===== Data to use

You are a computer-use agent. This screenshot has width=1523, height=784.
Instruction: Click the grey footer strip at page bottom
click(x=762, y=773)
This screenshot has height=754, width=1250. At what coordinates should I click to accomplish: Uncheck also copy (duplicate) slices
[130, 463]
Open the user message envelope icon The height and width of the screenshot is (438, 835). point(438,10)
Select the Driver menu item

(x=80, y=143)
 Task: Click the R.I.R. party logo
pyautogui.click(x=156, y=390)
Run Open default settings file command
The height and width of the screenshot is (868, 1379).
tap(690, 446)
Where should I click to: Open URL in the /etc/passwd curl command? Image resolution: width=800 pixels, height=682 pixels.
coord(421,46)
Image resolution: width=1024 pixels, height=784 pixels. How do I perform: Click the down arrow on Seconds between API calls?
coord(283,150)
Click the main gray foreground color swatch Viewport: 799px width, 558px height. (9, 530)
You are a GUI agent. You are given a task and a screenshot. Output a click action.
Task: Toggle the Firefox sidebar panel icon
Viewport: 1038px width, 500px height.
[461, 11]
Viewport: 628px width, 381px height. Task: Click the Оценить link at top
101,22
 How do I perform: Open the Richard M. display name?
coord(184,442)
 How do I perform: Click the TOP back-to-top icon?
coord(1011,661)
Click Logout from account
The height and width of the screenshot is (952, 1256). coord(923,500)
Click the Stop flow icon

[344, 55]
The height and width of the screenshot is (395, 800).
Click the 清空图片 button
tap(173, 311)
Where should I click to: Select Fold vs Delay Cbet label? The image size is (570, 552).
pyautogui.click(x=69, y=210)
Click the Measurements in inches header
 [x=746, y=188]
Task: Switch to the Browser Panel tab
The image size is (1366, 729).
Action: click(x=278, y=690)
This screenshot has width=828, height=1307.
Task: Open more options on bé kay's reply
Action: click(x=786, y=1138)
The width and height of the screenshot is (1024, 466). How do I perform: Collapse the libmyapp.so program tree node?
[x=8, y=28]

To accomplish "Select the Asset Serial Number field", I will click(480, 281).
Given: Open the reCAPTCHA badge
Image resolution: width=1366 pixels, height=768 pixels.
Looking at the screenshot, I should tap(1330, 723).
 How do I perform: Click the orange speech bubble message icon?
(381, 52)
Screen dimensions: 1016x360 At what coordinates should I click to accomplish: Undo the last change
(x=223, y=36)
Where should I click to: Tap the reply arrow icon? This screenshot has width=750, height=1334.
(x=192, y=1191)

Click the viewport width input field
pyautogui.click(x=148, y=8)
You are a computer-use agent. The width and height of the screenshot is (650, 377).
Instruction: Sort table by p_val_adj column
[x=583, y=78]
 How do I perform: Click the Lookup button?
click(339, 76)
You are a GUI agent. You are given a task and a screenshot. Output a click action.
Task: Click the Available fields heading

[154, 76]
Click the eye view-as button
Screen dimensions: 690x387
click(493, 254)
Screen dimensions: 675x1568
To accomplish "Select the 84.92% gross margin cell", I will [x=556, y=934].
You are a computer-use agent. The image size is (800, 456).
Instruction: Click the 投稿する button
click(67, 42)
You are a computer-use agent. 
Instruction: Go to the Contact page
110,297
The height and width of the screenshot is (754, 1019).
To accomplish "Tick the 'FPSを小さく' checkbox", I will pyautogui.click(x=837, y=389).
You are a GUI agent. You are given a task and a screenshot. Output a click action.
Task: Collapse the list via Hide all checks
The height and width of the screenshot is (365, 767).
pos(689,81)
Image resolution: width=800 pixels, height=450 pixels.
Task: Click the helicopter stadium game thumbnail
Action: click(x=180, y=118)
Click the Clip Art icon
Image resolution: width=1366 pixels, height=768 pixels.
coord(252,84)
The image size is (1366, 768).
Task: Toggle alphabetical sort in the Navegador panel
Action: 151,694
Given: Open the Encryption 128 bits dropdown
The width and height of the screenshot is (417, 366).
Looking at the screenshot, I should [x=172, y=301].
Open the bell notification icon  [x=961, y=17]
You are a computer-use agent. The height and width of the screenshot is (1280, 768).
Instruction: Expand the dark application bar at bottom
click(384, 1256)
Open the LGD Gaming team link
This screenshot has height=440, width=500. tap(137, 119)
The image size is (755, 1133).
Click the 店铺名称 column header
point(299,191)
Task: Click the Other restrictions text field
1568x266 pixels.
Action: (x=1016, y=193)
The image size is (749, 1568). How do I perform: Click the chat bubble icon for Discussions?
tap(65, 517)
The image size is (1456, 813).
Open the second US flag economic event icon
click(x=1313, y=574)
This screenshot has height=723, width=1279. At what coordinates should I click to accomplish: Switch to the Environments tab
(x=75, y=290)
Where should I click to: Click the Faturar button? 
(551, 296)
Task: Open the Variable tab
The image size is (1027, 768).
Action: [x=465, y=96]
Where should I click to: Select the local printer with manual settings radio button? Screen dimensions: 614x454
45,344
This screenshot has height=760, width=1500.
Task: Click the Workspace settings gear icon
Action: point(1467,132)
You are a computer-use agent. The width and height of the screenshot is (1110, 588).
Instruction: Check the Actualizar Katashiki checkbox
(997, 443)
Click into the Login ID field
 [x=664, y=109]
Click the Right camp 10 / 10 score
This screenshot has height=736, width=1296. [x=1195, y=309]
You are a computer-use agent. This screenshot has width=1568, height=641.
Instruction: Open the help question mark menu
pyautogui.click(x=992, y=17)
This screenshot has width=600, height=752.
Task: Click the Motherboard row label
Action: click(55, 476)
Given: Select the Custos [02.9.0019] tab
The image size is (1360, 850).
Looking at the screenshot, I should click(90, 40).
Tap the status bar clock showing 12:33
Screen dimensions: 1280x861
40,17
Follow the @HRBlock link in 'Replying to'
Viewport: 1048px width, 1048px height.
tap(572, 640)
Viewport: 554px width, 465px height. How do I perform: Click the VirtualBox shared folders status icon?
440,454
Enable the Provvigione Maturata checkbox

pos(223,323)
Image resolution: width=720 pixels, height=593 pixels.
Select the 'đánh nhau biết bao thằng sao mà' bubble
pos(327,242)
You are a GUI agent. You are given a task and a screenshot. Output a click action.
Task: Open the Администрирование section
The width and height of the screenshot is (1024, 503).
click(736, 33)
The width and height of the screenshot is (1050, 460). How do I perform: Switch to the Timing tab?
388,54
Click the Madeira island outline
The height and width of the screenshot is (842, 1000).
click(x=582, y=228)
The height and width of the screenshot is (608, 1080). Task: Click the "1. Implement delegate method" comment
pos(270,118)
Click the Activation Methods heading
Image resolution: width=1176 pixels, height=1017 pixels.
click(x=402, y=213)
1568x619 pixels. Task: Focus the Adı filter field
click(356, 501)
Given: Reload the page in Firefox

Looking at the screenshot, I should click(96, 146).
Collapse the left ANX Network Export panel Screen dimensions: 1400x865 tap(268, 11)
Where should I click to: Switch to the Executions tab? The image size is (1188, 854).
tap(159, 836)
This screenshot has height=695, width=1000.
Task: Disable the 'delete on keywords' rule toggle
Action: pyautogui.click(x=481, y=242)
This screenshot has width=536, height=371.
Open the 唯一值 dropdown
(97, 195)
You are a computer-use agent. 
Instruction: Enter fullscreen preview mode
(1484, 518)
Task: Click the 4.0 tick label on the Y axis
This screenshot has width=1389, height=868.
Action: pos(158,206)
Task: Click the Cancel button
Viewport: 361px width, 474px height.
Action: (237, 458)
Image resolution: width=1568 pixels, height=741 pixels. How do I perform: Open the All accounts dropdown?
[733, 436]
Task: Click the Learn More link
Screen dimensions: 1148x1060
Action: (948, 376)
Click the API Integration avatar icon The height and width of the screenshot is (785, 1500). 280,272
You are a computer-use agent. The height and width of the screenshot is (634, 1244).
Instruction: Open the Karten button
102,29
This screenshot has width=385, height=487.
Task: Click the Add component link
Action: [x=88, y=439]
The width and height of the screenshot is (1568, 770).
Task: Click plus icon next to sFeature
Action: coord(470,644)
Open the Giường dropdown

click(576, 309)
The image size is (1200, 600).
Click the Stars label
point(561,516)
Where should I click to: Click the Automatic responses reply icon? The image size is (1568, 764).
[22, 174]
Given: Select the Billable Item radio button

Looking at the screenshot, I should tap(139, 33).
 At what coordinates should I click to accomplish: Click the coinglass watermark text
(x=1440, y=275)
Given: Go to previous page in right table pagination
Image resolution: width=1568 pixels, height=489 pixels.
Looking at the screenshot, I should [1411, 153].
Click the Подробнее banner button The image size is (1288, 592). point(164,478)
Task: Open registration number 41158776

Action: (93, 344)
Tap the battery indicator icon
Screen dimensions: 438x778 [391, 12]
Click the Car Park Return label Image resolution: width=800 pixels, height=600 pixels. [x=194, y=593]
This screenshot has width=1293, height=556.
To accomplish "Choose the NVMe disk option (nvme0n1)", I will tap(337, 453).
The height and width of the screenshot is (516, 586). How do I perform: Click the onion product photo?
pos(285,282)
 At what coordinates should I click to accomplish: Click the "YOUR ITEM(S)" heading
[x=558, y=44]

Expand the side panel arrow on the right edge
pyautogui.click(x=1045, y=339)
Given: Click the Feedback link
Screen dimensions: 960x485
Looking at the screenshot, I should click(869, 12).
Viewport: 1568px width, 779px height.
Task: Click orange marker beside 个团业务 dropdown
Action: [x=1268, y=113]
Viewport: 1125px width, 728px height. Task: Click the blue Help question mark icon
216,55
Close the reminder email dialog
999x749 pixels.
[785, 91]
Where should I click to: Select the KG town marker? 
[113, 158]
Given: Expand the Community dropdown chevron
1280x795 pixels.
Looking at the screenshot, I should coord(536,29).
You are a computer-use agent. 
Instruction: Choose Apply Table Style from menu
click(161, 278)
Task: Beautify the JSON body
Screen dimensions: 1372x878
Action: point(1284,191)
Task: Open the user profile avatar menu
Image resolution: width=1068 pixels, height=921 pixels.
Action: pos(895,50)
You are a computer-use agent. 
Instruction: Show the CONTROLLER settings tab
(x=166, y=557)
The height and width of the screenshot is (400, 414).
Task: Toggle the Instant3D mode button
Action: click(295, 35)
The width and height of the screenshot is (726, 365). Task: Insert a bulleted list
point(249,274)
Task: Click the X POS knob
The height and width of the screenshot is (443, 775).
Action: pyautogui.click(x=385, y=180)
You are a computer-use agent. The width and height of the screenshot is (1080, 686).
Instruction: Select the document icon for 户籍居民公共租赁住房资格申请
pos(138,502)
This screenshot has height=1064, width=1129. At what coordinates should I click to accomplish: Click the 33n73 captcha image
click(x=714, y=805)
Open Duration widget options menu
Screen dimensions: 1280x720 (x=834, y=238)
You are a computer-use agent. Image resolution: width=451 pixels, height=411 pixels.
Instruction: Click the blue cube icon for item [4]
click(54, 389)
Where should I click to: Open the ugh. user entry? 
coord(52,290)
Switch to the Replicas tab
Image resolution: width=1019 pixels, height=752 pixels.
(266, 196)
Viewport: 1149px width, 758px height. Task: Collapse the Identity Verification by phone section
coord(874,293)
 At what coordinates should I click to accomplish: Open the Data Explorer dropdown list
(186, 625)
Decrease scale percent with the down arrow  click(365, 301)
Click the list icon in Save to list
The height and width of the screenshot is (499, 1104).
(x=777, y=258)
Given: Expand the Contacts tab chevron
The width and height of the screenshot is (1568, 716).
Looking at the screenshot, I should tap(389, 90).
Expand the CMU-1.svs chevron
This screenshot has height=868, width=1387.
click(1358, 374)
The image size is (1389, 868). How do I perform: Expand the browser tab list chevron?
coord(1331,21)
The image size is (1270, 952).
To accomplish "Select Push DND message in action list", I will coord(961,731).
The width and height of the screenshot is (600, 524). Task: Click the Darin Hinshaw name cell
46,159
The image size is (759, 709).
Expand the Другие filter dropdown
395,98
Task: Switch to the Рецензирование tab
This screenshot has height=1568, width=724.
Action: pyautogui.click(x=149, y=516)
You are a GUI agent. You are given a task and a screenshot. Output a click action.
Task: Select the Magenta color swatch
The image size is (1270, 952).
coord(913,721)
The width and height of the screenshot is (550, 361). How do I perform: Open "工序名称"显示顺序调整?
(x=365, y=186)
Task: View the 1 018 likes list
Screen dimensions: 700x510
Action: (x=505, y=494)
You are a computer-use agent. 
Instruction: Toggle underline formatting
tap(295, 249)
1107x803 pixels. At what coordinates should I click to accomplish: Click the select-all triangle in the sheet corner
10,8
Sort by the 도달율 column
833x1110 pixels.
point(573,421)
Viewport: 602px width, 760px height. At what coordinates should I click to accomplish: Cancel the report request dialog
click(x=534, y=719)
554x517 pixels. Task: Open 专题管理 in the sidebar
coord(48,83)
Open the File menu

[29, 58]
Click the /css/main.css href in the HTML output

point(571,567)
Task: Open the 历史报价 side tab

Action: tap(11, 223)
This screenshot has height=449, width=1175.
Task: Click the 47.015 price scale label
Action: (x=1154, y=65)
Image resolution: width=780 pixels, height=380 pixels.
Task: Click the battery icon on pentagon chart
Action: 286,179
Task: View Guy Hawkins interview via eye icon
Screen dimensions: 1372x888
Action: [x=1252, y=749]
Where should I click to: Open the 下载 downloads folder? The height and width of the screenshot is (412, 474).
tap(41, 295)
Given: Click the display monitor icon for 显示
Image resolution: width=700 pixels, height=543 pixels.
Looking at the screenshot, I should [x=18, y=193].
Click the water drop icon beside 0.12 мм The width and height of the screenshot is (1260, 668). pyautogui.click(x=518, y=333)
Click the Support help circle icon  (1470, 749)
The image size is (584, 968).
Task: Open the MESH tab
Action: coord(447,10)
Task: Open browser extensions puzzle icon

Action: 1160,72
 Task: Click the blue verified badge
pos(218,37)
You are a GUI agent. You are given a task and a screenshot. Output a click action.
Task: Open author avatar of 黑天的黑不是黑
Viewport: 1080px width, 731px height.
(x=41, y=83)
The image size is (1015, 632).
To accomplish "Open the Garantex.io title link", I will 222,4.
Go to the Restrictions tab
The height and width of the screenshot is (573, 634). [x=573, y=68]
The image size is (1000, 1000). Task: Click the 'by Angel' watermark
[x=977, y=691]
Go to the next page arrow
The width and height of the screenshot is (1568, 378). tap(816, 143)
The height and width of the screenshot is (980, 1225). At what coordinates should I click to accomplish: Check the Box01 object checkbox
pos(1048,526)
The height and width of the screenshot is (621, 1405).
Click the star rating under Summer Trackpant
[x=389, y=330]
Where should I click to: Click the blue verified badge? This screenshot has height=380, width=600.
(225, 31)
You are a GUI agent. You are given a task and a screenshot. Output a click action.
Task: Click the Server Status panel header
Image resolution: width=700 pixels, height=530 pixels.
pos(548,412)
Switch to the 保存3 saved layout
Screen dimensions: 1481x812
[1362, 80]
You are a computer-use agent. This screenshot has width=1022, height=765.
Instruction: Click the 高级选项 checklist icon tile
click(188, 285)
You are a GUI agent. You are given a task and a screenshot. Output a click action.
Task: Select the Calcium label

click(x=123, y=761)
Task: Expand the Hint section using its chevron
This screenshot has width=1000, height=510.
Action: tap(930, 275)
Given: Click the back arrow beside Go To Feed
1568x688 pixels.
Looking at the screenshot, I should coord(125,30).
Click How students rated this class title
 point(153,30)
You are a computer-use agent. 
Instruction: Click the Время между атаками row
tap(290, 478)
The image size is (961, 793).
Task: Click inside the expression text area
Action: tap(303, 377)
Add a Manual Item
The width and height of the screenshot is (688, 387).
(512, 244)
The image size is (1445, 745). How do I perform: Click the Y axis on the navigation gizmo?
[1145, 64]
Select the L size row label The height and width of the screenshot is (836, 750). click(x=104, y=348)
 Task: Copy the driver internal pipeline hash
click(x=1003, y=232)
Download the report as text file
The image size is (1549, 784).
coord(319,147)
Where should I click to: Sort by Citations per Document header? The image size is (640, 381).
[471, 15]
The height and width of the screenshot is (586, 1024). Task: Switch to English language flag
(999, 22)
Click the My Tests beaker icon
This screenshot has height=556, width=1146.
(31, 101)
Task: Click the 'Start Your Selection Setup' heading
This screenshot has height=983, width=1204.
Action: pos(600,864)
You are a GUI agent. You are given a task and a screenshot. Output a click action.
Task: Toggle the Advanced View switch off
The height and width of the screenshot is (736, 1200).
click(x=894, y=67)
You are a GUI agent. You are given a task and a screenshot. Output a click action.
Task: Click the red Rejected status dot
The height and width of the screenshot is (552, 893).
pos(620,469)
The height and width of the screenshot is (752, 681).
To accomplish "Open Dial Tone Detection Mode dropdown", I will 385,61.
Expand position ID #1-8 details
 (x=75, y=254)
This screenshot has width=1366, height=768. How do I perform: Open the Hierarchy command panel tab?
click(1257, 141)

==========

# What this task involves:
Exactly the lines above from the one with "Given: Reload the page in Firefox" to the one with "Collapse the left", both included, are to be quoted; leave the rest out.

# Expected answer:
Given: Reload the page in Firefox

Looking at the screenshot, I should click(96, 146).
Collapse the left ANX Network Export panel Screen dimensions: 1400x865 tap(268, 11)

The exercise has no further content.